Financial Results Overview
Total operating revenues for the third quarter were $206.2 million (2Q18: $418.1 million). The decrease was primarily due to the $250 million West Leo litigation judgment recognized in the second quarter, of which $204 million was recognized as revenue. Excluding the impact of the litigation judgment, revenue decreased by approximately $8 million primarily due to a planned SPS for the West Vela and the West Capella completing its contract, partially offset by higher uptime on the West Auriga following the completion of a planned SPS in the second quarter.
Total operating expenses for the third quarter were $155.7 million (2Q18: $178.9 million). The decrease was primarily related to lower costs for the West Capella while between contracts, lower stacking costs for the West Leo and lower general and administrative expense.
Operating income was $50.5 million (2Q18: $239.2 million).
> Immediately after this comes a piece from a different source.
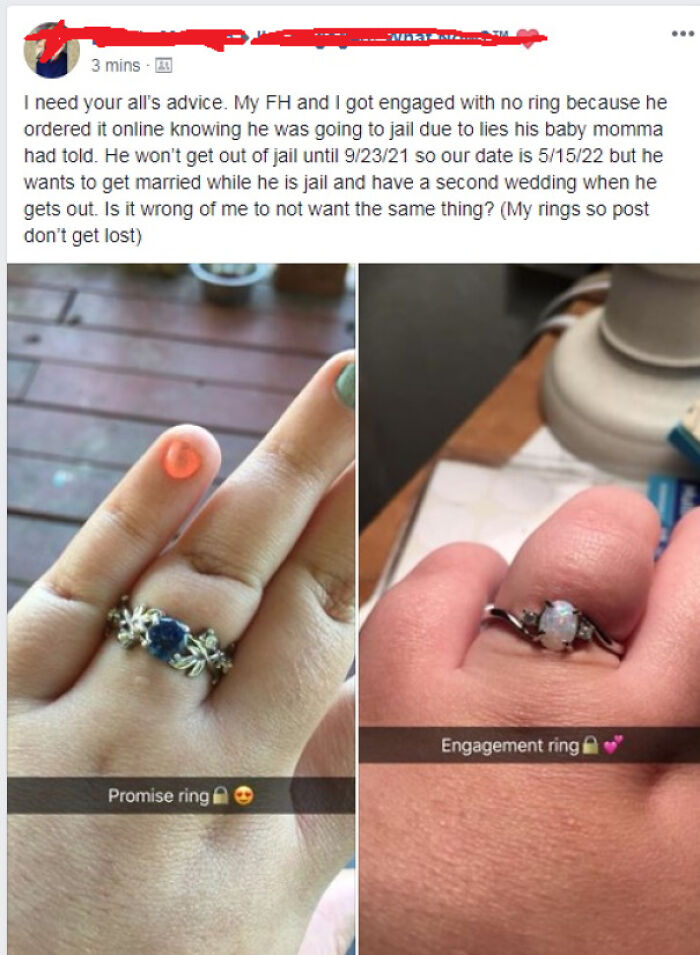
Task: Click the poster's profile avatar
Action: (51, 51)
The decrease was primarily related to revenue recognized from the West Leo litigation judgment in the second quarter. Excluding the impact of the litigation judgment, operating income increased by approximately $15 million as lower operating costs offset the decline in revenue.
Adjusted EBITDA for the third quarter was $129.9 million compared to guidance of $100 million due to the West Aquarius working for the full quarter, the West Vela planned SPS being completed sooner than expected and strong operating performance for other rigs in operation.
Net financial items resulted in an expense of $55.3 million (2Q18: expense of $31.3 million). The increase in the expense was primarily due to interest income related to the West Leo litigation judgment being recognized in the second quarter and a lower gain on the mark to market valuation of derivatives of $6.5 million (2Q18: gain of $10.8 million).
Loss before tax was $4.8 million (2Q18: income of $207.9 million). Income tax expense was $14.1 million (2Q18: credit of $9.3 million) reflecting taxes payable in the third quarter and provisions taken for the expected tax expense for the year.
Net loss was $18.9 million (2Q18: net income of $217.2 million). Seadrill Partners LLC Members had a net loss for the quarter of $9.3 million (2Q18: net income of $127.7 million).
Distributable cash flow for the third quarter was $5.7 million and our 10 cent per common unit distribution was maintained.